Exercise requirements = Nothing but the lines from the one containing "893x581 pixels." to the end of the records that follow should be transcribed, each exactly, with the pictures left out.

━━━━

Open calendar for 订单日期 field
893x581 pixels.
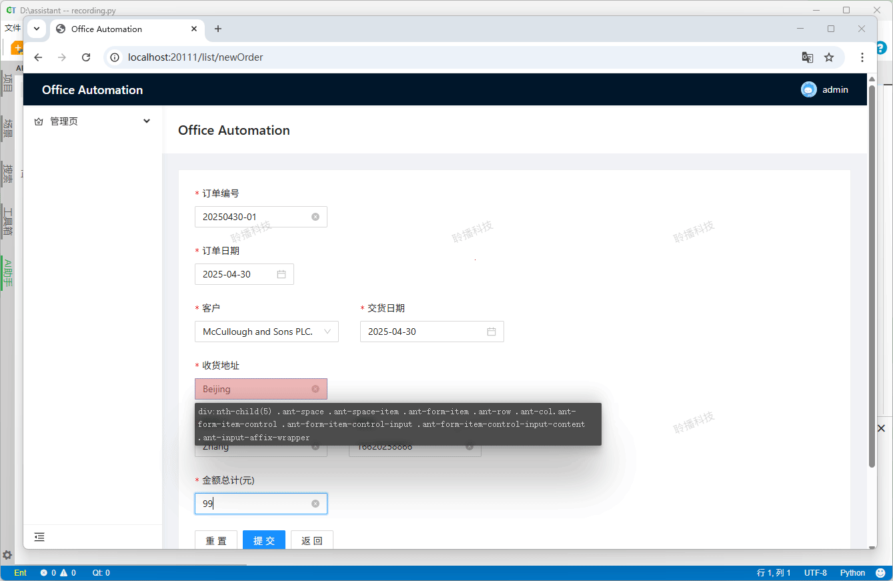[x=281, y=274]
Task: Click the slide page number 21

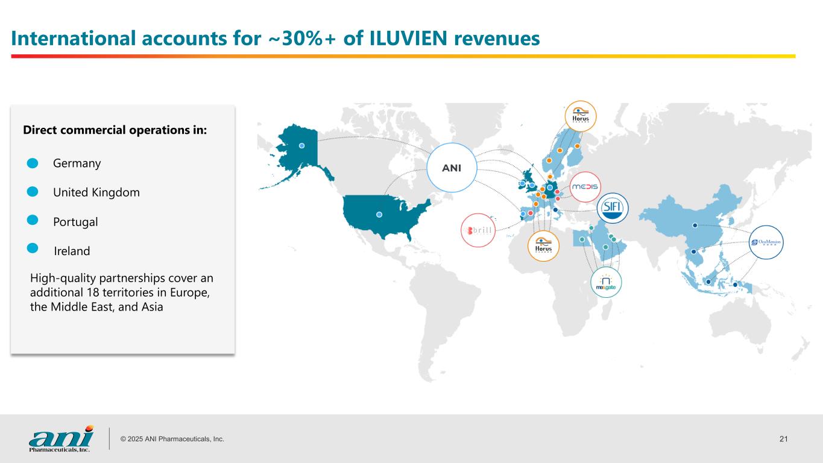Action: pyautogui.click(x=783, y=438)
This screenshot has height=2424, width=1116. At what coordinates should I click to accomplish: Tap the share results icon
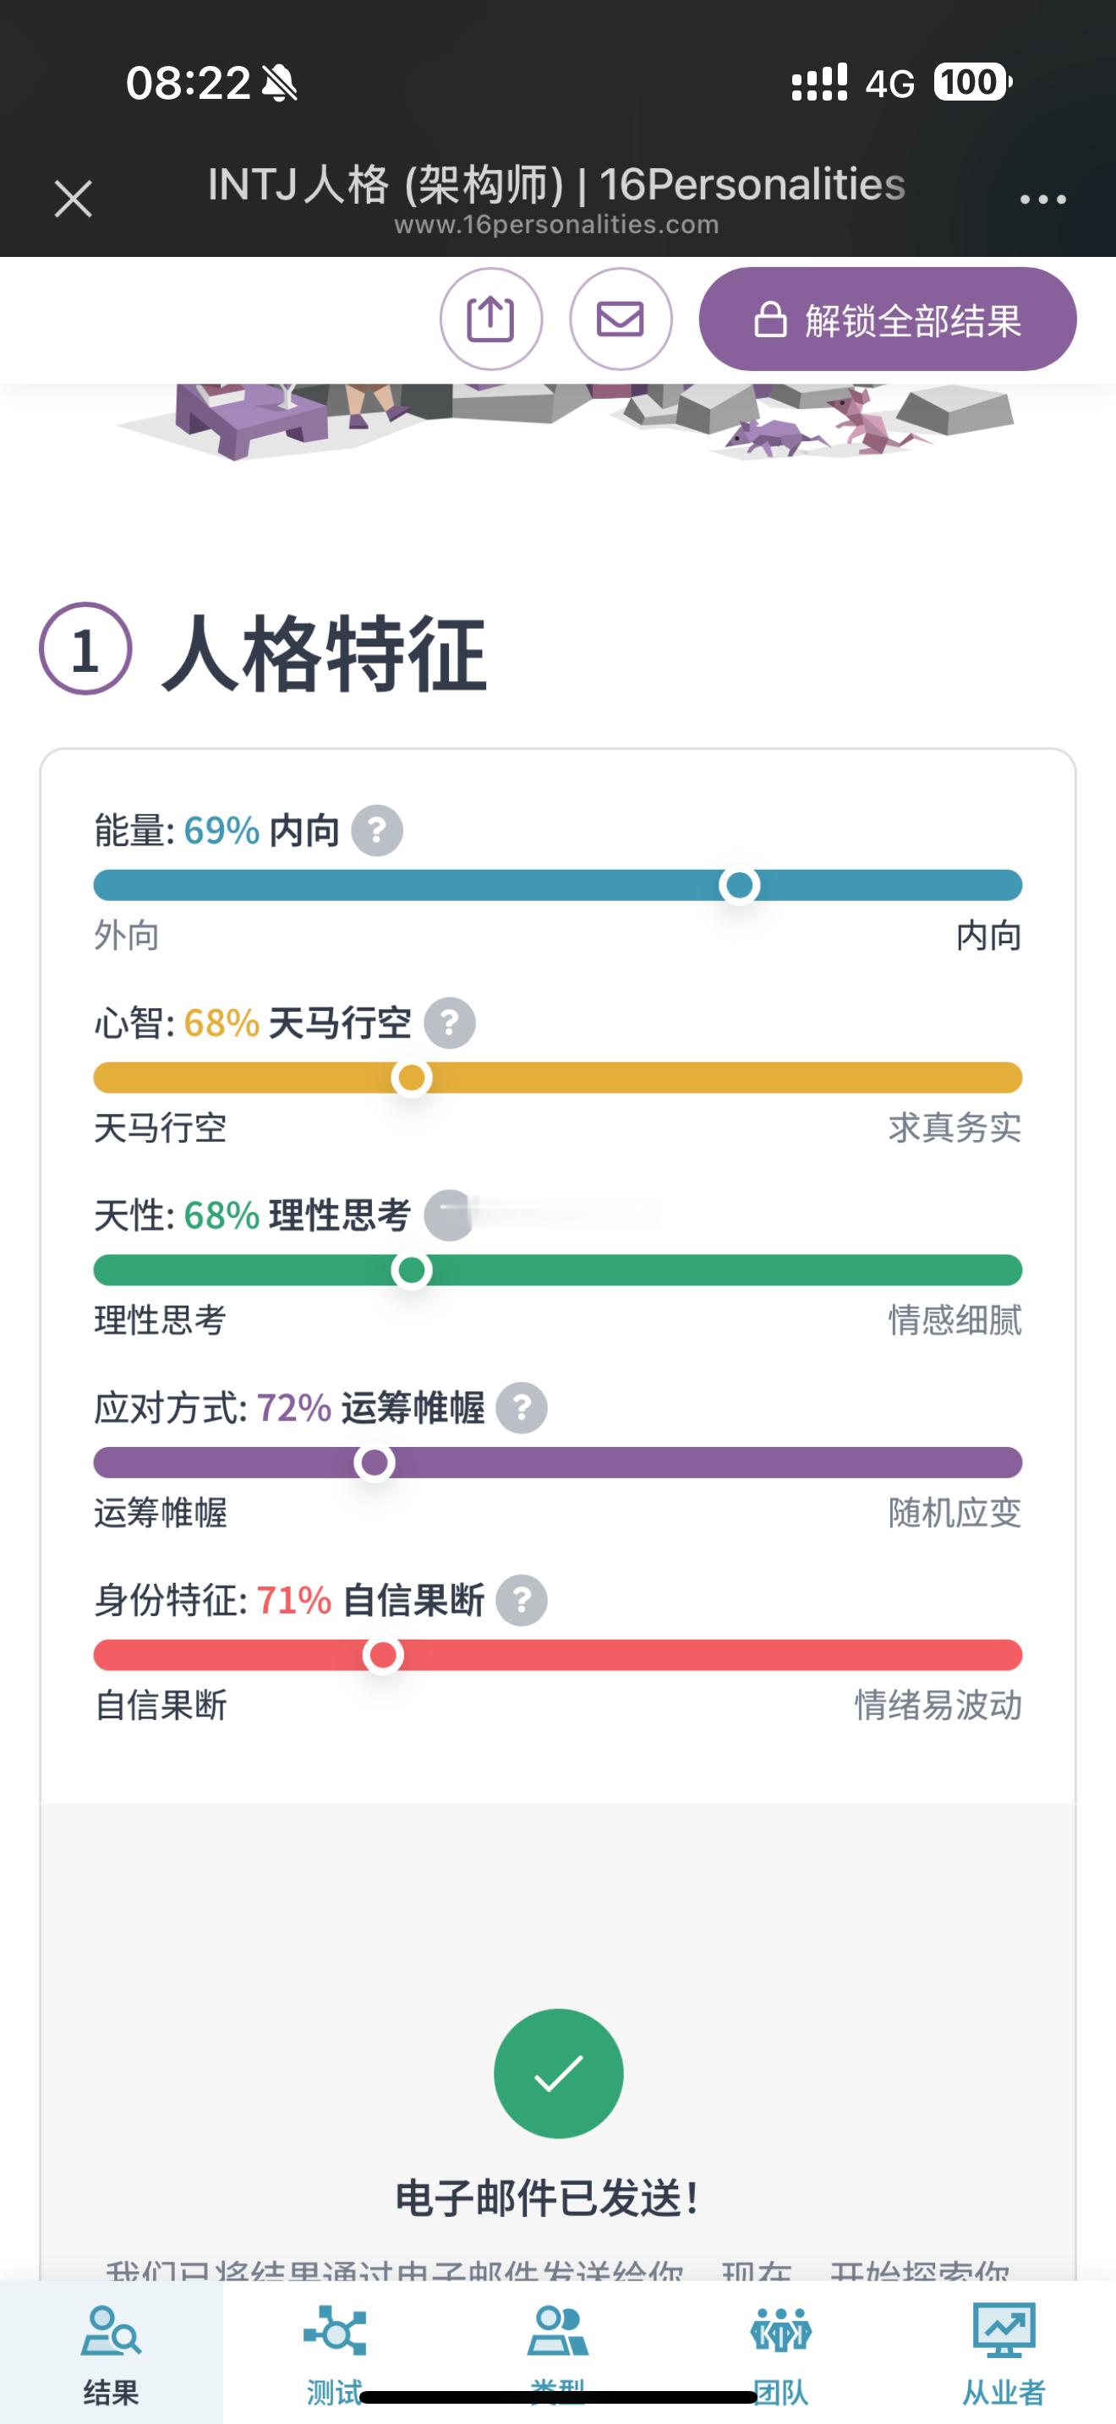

━━━━

Response to the task =
893x581 pixels.
[x=281, y=274]
Task: Click the slide page number 21

Action: pyautogui.click(x=783, y=438)
This screenshot has height=2424, width=1116. At what coordinates should I click to accomplish: Tap the share results icon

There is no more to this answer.